Take Chapter One, dresses. Half the chapter is taken with style overviews, which cover the flapper dress, the little black dress, bias cutting, the halterneck, and the natural waist. (Note to true vintage pattern buffs, don't expect a lot of photos featuring vintage patterns or vintage styles. Rather, each "style overview" includes one vintage illustration, and then goes on to show how these Style elements are included on current clothes, of which there are far more illustrations). OK, so the book primes you up for these style elements, then in a lot of cases fails to follow through with the patterns. So in the case of the dresses chapter, the drop waisted dress pattern is a nod to the flapper dress, and the 50s prom dress features a natural waist, but the other garment patterns bear no relation to any of the style elements the chapter has just covered.

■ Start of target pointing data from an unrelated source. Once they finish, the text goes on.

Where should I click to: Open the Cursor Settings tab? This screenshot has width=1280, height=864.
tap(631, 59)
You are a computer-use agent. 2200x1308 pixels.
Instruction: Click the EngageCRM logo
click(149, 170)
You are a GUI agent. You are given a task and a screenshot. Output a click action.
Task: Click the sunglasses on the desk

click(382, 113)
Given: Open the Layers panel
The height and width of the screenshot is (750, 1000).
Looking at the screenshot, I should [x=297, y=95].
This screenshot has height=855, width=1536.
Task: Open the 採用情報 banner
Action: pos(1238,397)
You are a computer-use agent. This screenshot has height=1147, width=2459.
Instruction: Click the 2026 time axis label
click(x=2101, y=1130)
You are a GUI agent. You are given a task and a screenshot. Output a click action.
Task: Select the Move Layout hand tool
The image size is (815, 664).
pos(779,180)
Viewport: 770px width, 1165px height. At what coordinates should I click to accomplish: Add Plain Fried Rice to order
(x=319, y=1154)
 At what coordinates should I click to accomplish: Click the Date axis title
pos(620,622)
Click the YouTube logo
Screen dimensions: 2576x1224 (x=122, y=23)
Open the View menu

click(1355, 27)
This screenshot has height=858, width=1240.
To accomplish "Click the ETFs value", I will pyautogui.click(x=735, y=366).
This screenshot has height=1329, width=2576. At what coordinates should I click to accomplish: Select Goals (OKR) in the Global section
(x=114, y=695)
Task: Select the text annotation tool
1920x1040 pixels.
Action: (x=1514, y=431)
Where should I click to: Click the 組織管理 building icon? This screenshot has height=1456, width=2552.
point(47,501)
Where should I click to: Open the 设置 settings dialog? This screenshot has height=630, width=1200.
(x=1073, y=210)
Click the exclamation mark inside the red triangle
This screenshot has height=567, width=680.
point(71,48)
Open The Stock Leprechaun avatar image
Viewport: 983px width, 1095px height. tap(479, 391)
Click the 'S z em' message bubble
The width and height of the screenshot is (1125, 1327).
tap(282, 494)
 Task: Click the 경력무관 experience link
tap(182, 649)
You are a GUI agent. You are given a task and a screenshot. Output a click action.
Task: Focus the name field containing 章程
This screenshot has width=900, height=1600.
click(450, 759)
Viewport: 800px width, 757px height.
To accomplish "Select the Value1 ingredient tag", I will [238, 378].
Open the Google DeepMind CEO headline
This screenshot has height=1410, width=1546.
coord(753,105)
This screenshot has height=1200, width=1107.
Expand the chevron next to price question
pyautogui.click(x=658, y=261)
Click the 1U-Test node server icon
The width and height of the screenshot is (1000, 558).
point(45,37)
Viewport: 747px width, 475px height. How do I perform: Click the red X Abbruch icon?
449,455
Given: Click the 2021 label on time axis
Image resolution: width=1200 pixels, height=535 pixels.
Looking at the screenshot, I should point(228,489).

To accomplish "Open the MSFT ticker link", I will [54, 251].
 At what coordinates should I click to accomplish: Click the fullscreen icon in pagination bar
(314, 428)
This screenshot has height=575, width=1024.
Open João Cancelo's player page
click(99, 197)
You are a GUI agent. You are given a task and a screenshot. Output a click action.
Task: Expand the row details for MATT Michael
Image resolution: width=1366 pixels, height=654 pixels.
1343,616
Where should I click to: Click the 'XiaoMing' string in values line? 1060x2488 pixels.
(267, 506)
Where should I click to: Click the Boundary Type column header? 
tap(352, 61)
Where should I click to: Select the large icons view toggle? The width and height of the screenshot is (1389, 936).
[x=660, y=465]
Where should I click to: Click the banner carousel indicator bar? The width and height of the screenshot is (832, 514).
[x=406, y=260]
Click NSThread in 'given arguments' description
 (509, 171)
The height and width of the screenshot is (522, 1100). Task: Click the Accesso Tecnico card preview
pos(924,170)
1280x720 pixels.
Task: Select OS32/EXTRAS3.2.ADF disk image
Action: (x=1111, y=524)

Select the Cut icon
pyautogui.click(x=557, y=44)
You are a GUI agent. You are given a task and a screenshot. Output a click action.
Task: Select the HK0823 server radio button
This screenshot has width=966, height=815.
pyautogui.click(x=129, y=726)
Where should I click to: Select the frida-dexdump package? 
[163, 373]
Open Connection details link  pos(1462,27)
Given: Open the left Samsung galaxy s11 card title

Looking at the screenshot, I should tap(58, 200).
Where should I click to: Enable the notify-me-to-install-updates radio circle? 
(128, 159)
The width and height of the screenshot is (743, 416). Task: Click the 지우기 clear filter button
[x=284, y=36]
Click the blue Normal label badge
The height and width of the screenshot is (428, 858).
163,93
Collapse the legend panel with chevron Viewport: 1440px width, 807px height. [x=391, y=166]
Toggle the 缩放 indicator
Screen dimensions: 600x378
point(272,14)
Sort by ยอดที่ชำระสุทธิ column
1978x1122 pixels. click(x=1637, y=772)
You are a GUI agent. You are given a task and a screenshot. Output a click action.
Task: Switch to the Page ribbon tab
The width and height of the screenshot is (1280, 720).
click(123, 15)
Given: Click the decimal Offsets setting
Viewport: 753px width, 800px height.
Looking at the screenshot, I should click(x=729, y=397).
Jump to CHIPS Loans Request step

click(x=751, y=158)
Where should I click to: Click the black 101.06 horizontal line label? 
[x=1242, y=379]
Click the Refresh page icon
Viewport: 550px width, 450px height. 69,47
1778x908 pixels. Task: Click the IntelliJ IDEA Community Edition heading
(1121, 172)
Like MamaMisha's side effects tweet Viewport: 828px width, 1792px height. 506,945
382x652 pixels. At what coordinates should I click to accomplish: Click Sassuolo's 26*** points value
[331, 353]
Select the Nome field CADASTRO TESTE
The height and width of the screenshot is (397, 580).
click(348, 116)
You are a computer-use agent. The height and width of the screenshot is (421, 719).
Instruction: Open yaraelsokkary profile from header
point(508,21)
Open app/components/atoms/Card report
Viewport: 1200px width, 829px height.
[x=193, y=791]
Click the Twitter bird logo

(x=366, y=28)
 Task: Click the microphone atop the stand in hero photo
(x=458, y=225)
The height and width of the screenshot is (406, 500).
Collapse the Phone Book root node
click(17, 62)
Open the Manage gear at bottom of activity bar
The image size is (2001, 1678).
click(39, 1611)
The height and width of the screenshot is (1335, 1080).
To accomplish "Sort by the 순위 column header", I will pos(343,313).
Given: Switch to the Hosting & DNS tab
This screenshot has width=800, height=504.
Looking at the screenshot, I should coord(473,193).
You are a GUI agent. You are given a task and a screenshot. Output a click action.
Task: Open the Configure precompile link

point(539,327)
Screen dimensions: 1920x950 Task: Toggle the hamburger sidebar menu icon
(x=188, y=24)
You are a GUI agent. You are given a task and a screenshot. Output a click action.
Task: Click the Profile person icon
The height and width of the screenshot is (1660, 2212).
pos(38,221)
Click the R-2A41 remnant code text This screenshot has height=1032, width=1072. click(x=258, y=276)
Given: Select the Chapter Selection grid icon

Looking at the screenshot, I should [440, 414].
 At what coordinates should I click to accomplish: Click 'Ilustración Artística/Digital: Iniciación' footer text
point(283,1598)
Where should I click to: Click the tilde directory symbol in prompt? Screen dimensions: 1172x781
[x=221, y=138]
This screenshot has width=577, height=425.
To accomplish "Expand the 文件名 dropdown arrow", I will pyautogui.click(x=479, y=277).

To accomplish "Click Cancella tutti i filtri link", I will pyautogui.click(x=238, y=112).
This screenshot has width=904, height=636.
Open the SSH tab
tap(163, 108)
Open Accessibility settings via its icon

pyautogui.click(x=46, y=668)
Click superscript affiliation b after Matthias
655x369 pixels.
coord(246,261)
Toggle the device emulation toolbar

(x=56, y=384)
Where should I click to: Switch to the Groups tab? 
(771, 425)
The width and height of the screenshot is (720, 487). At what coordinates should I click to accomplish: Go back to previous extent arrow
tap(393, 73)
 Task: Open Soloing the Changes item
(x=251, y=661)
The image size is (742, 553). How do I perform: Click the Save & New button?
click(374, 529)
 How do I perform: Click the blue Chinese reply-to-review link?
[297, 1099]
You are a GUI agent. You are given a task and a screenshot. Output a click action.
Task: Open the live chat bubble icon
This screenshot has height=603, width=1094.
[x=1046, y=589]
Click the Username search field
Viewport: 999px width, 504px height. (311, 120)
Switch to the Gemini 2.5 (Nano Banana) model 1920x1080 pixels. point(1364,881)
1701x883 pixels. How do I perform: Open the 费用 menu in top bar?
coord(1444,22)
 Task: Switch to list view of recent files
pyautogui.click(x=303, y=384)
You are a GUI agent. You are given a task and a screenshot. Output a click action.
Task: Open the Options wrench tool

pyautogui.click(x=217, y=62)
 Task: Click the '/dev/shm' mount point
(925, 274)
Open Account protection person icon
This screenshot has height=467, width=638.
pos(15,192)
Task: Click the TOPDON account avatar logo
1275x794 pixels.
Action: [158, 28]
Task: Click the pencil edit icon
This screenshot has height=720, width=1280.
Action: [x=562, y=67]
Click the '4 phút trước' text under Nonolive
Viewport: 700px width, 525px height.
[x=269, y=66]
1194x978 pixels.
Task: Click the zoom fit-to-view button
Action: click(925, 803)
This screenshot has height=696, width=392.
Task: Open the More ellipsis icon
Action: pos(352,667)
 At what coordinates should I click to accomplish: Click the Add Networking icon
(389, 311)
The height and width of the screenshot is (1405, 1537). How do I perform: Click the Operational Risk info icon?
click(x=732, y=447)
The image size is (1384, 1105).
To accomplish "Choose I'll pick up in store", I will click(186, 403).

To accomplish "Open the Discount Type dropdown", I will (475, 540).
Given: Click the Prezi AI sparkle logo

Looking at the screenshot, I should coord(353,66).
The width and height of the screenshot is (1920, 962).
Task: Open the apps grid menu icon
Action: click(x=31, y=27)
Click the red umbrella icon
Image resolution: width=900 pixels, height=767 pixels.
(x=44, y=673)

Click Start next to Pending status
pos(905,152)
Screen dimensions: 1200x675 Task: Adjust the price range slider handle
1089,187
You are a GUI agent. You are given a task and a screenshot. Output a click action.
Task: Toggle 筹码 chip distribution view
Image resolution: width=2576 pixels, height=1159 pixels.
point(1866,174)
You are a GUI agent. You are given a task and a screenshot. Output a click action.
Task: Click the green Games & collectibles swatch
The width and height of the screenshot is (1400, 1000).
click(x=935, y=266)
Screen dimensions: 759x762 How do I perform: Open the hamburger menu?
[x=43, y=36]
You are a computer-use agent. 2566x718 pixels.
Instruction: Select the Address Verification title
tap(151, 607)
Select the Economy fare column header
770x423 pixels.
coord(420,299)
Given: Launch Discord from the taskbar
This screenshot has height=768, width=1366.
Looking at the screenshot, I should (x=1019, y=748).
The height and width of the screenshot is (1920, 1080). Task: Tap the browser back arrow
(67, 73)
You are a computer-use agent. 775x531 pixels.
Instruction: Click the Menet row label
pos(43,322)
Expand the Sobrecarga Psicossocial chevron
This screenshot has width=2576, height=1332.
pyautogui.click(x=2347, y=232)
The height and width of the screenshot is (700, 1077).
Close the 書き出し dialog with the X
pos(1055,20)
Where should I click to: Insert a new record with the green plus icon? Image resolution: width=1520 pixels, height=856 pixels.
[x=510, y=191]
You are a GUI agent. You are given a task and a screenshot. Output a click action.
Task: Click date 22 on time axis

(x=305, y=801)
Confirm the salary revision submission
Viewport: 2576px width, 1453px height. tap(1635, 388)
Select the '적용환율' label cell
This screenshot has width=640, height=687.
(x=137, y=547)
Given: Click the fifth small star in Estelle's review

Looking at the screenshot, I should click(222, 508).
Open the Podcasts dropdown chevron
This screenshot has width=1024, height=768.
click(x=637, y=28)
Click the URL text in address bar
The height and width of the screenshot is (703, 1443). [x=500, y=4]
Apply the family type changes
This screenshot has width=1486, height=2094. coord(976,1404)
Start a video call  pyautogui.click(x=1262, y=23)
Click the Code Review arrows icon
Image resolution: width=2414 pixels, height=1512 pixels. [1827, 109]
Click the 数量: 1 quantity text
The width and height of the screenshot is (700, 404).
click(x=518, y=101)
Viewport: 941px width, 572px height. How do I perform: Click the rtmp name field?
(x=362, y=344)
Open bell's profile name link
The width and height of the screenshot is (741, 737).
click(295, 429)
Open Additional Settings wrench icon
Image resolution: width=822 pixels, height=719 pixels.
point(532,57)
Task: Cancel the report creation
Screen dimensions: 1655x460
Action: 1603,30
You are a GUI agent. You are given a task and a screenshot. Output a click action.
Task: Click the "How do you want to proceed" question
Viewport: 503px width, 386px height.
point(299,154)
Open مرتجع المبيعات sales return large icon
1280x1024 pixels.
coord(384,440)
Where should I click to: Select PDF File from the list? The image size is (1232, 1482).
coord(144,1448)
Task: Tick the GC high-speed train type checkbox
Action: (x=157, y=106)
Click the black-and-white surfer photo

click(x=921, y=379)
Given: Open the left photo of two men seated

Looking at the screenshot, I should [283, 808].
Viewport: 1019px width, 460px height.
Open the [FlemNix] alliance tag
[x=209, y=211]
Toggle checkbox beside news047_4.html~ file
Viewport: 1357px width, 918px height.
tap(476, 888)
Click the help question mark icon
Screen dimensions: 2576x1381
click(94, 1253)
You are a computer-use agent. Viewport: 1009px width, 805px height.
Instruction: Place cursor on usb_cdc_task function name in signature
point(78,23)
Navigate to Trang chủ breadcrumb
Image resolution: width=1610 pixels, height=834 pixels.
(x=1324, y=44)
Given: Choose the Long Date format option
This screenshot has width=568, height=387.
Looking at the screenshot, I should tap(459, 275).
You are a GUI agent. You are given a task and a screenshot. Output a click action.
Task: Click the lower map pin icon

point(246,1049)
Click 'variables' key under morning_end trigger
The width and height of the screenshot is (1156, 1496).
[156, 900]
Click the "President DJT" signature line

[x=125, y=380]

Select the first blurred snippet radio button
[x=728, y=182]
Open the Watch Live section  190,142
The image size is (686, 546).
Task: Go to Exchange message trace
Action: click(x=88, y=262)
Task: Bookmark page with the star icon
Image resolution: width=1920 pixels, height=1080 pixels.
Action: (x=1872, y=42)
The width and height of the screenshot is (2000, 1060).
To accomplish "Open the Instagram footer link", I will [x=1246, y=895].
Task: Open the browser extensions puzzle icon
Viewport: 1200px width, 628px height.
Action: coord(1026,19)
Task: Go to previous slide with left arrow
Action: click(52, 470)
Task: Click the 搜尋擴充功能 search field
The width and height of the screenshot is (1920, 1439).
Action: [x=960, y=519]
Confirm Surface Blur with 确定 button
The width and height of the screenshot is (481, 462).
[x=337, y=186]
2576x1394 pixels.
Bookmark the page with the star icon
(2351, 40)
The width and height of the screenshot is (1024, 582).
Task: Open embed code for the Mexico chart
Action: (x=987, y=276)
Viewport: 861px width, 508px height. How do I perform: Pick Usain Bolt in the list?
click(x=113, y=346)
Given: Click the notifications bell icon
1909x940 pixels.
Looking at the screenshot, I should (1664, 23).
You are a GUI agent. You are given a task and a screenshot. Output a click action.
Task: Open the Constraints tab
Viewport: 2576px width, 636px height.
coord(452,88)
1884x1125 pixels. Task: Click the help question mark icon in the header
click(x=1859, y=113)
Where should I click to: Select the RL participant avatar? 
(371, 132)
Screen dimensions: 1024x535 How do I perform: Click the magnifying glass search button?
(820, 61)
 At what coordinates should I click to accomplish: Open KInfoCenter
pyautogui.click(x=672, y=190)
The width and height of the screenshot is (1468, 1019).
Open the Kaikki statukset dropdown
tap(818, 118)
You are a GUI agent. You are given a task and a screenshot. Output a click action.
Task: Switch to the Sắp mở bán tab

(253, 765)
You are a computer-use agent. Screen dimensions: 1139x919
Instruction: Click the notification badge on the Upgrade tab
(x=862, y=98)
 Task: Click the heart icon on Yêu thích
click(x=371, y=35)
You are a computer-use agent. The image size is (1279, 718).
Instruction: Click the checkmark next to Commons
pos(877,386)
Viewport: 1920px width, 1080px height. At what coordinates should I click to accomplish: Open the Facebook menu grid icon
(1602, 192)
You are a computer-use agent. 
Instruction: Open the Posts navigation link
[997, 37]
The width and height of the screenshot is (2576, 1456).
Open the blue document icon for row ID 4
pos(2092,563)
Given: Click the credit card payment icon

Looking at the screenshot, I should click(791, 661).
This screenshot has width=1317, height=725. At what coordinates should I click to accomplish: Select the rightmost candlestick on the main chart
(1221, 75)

The Suits and Coats chapter likewise - it covers 40s/50s utility coat, the 40s/50s utility jacket, the 40s/50s utility skirt, and the 50s kimono jacket. So far, so great, but the patterns? 30s/40s fitted jacket and the 60s box jacket.
And so on, throughout each of the chapters. It's a litany of dashed hopes. Having covered vintage style elements to covet, the reader and sewer has nowhere to go. Frustrating. And you have to ask, what's the point of the style overviews?
Other reservations about this book:
There are no completed photos of the patterns provided. This is a big turnoff for me. If you are going to commission a pattern book, why not go the whole hog and actually make each of the patterns, and you know, take a photo. It doesn't seem too hard. There aren't even decent artist illustrations, just straight out technical drawings. Uninspiring.
Each garment pattern is accompanied by a size chart. WARNING, at no place anywhere in the book does it indicate that it departs from convention and that the measurements are the completed garment measurement. A trap for young players, surely. (On the plus side, though, it includes both metric and imperial measurements. US indie pattern writers, some of your customers use metric. Just thought I'd point that out in passing). And some of the measurements provided are straight out pointless. For example, the size chart for the box pleated skirt includes a "bust at armhole" measurement, and a "shoulder" measurement. What, or more to the point, why?? A decent editor would have whipped those superfluous figures out in a trice.
If you are a beginner or like help with fabric selection, don't expect this book to add to your store of knowledge. Fabric advice in the garment specs for each pattern are basic - they don't go beyond "lightweight" or "mediumweight"in terms of suggestions. The fabric suggestion for the wide legged trousers is "Suitable for a variety of fabrics". Vague and unhelpful.
The chapters on dressmaking basics (mainly fitting) and construction seem reasonable enough. Included are instructions for making rouleaux loops, corded rouleaux loops,single and double bows, shell gathering and shell tucks, which I don't recall in any other sewing book I own. Potentially useful.
As for the patterns, let me stress, I haven't made any of them. Having said that,there are some potentially nice makes. For mine, the 60s mini dress, 50s prom dress and 70s maxi dress stand out. If you are into lingerie, there are some nice slip patterns and a bustier/petticoat pattern that could interest you. And the pillbox hat pattern may be worth the price of admission for some. If I decide to make any of these in the future, though, I will proceed with caution.
Flipping to the back of the book, you come to the contributors page. There, I think you get a sense of why this book is so underwhelming. It seems that the author was responsible for the patterns, and the "style overviews" which I think provide the basis for the whole point of the book were contributed by various people. Sewing book by committee - not a success. A strong editor who knew her stuff would have made sure this book hung together as a whole.
It is interesting to note that Colette Patterns contributed images for the lingerie section. Sarai Mitnick's book is far more successful in inspiring and informing sewists. And if you are a vintage look enthusiast, head straight for Gretchen Kirsch "Gertie's New Book for Better Sewing" if you haven't already.
Overall, I would recommend this book only to sewists who are experienced and perhaps have an interest in lingerie making. For others- there are far better sewing books out there to check out first.